• TASK TO COMPLETE: Repeat the following entries exactly, excluding pictures.

• Stored data:
- - - - - - -

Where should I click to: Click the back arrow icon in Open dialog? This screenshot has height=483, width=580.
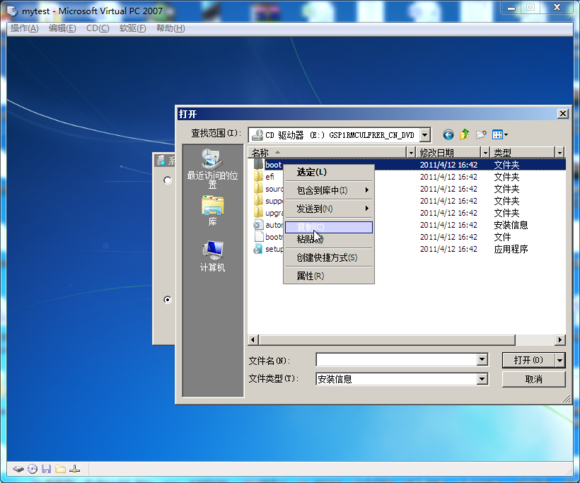448,135
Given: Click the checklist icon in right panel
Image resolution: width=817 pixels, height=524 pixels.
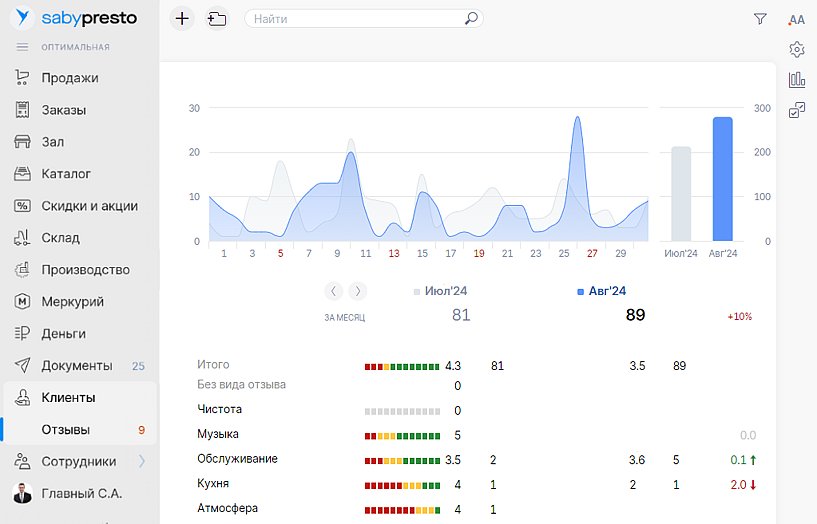Looking at the screenshot, I should pos(797,110).
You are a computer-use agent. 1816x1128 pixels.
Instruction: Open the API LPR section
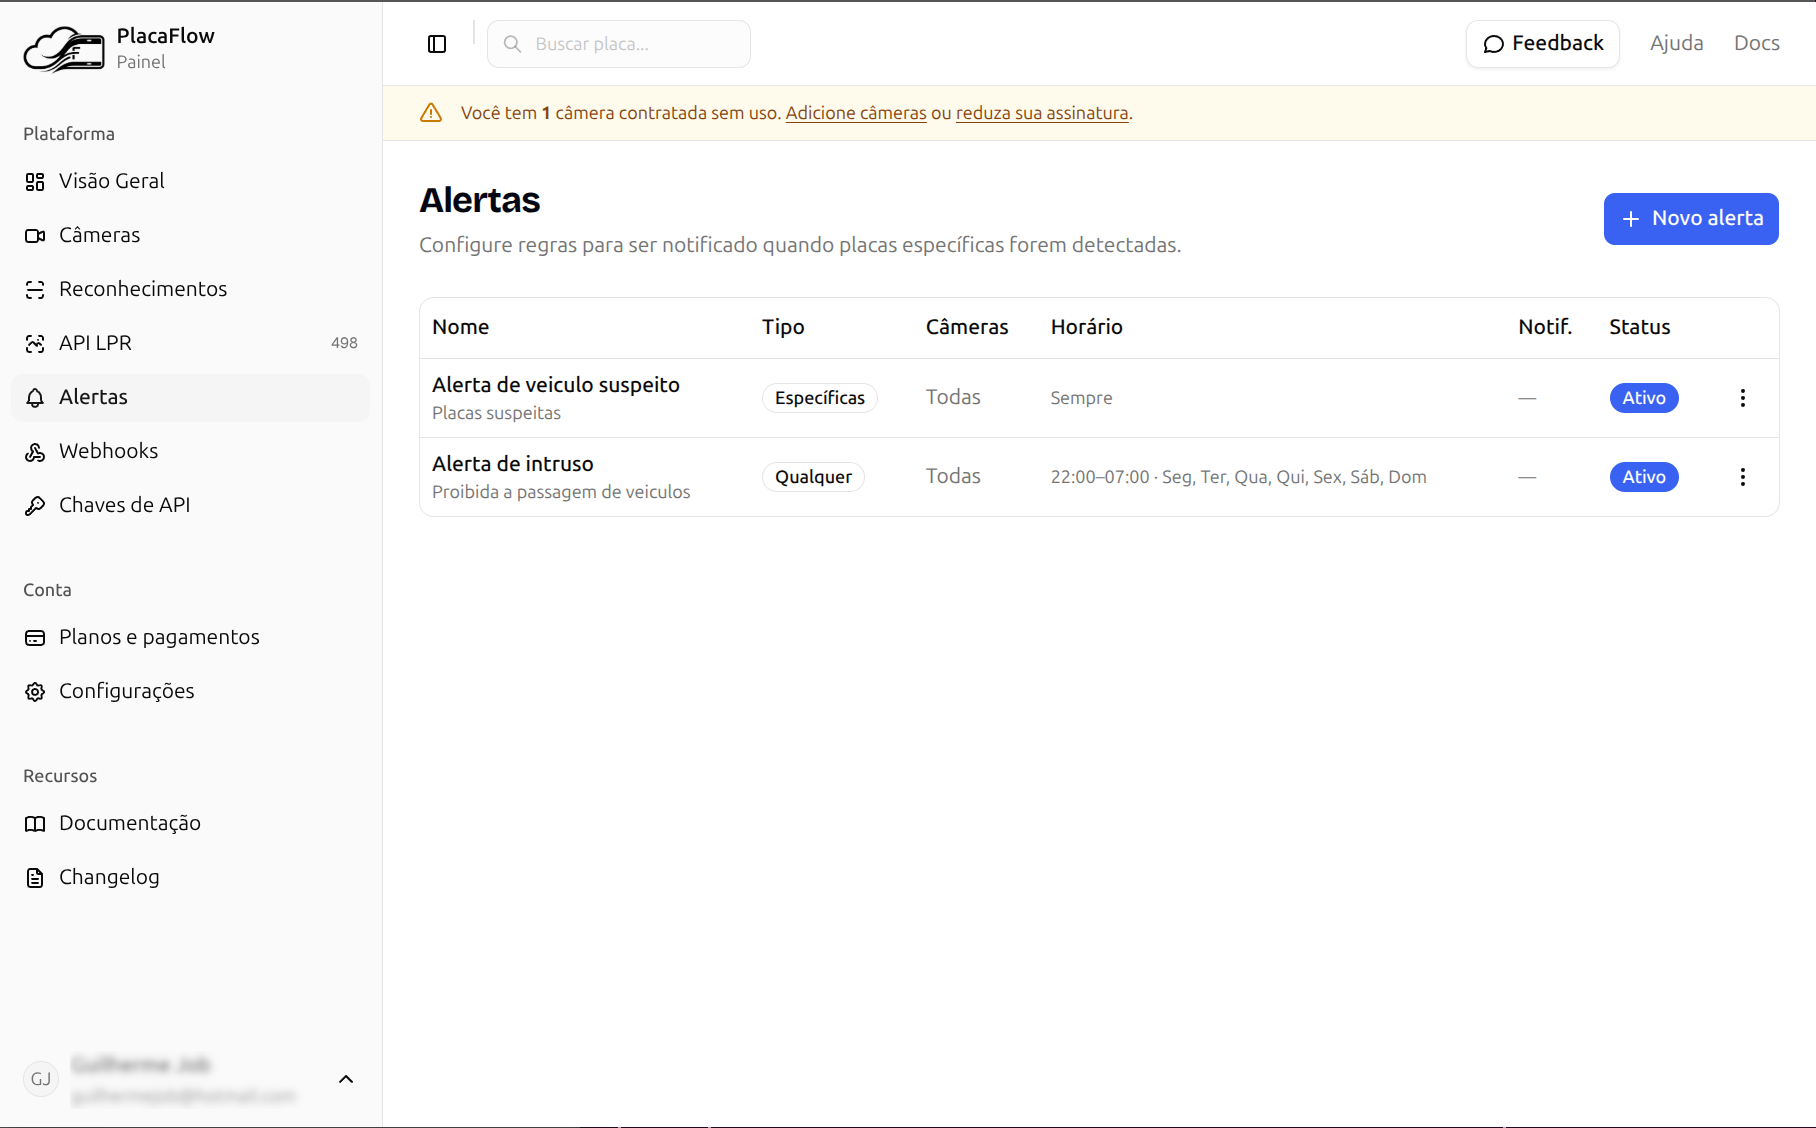(x=95, y=343)
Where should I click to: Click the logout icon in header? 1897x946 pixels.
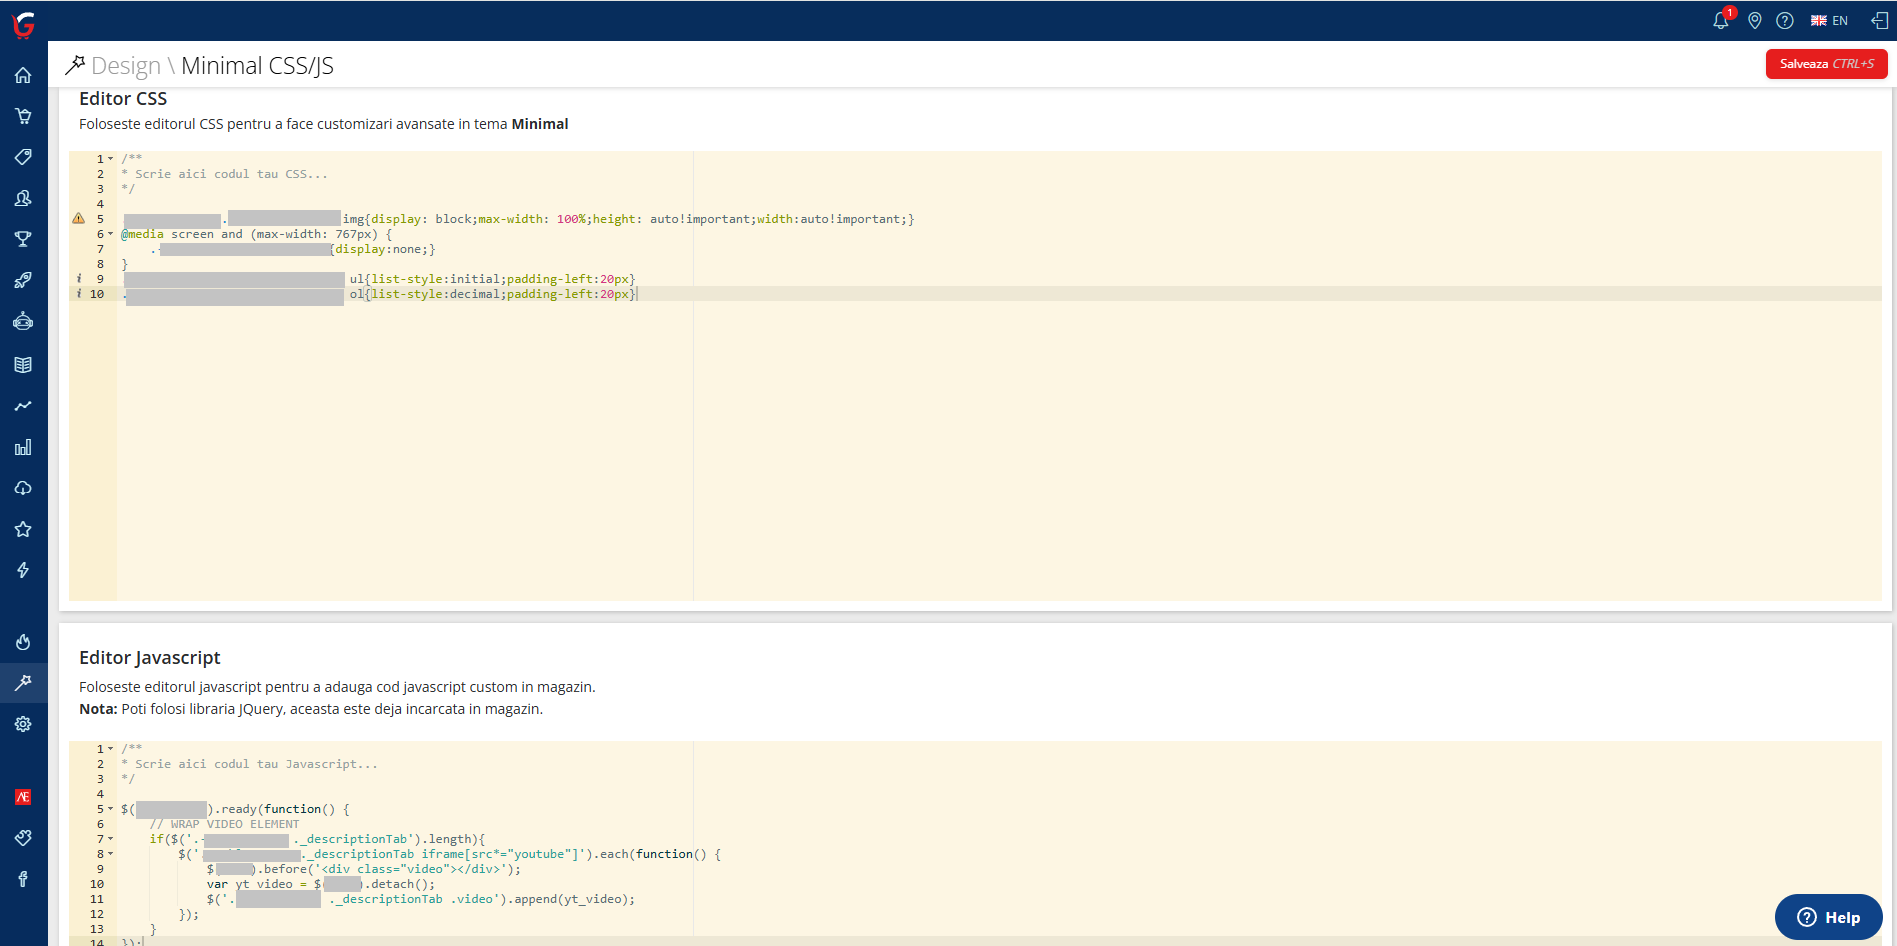coord(1879,21)
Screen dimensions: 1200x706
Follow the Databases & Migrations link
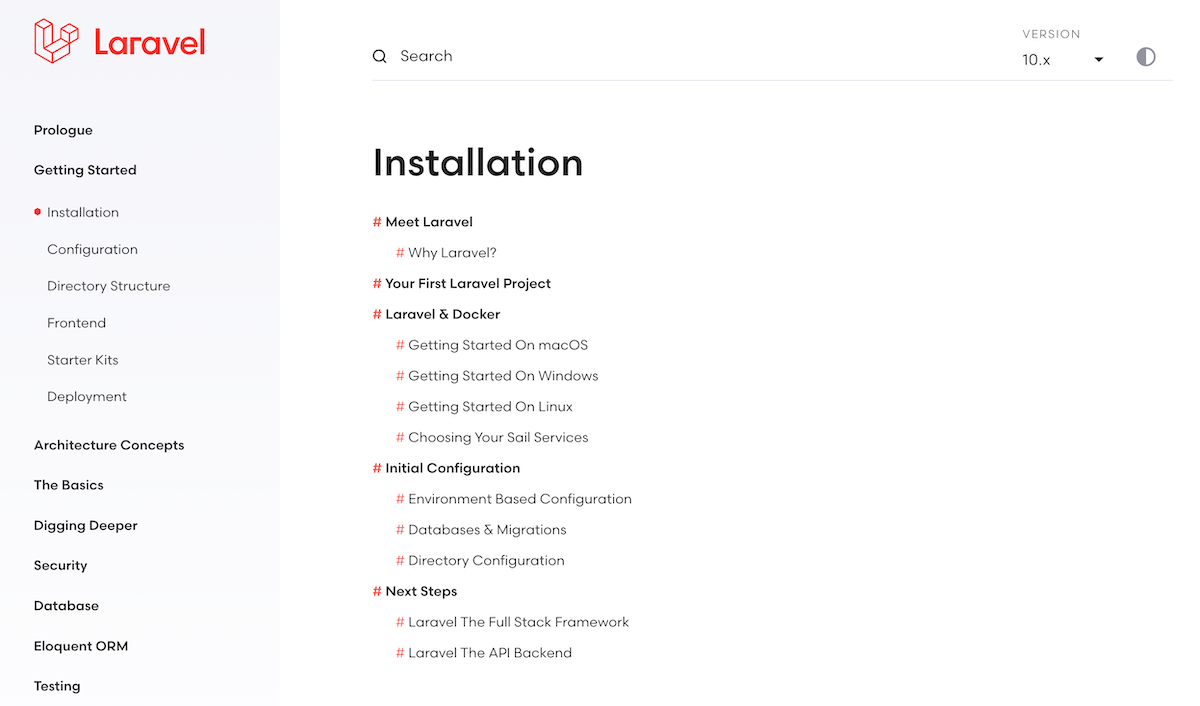487,529
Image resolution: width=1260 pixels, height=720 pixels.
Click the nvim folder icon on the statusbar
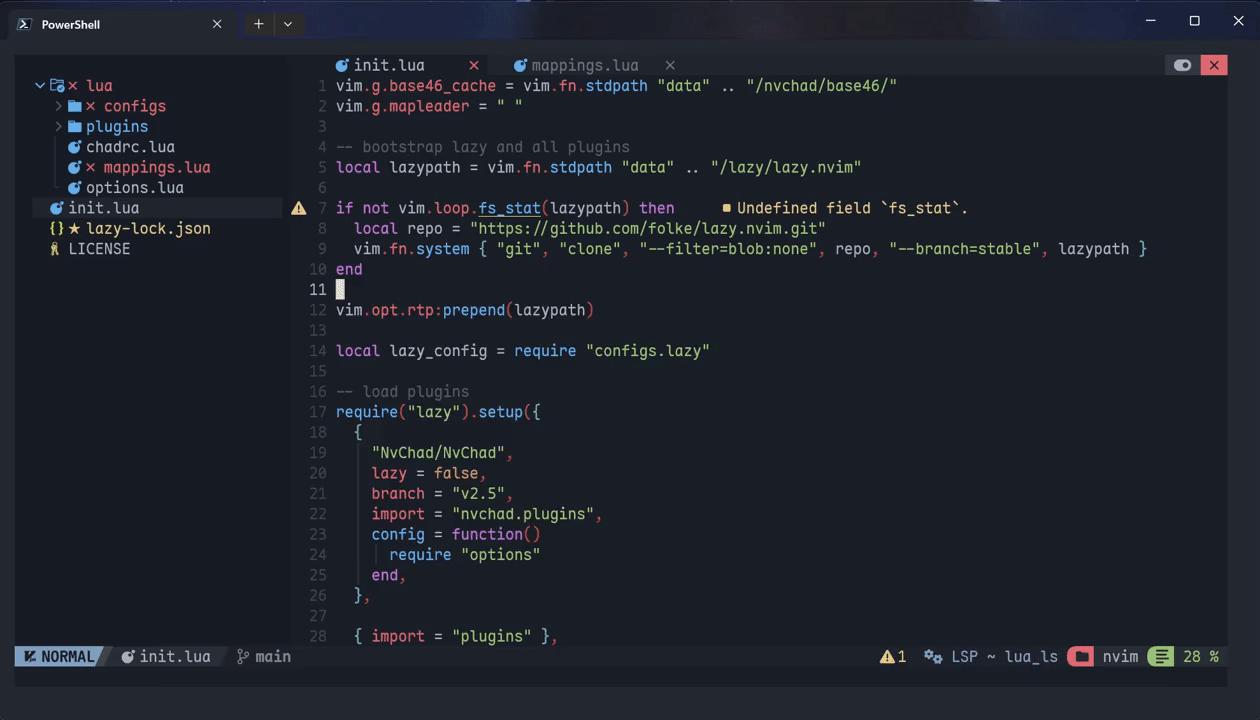click(1081, 656)
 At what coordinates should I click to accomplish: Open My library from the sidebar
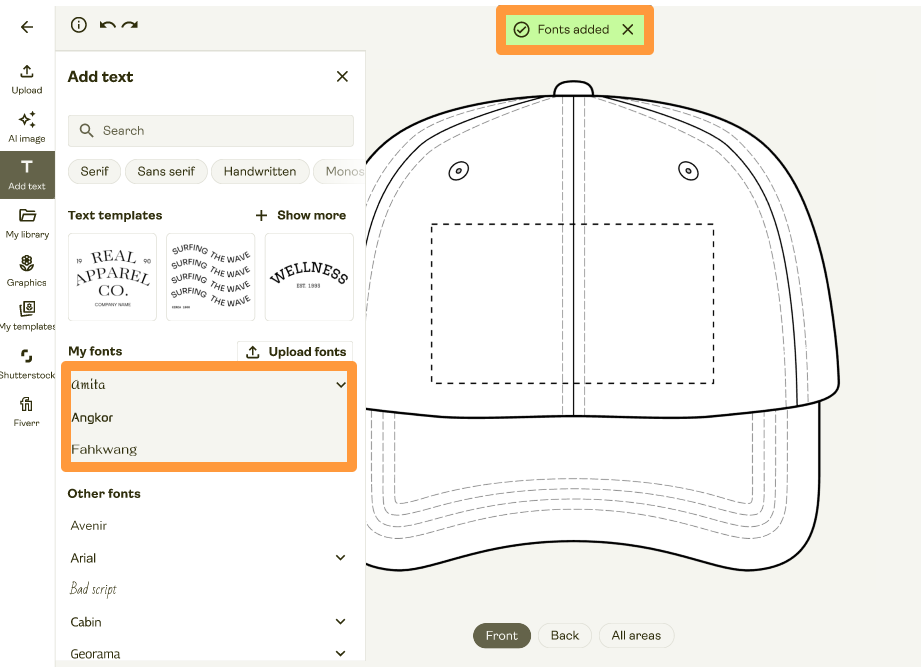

- - - - - - -

• RESPONSE AREA:
Where should I click to: Click the back arrow icon in Open dialog? This screenshot has height=483, width=580.
448,135
Given: Click the checklist icon in right panel
Image resolution: width=817 pixels, height=524 pixels.
Looking at the screenshot, I should pos(797,110).
You are a computer-use agent. 1816x1128 pixels.
Instruction: Open the API LPR section
(x=95, y=343)
Where should I click to: Click the logout icon in header? 1897x946 pixels.
coord(1879,21)
Screen dimensions: 1200x706
Follow the Databases & Migrations link
487,529
Image resolution: width=1260 pixels, height=720 pixels.
Click the nvim folder icon on the statusbar
click(1081, 656)
 At what coordinates should I click to accomplish: Open My library from the sidebar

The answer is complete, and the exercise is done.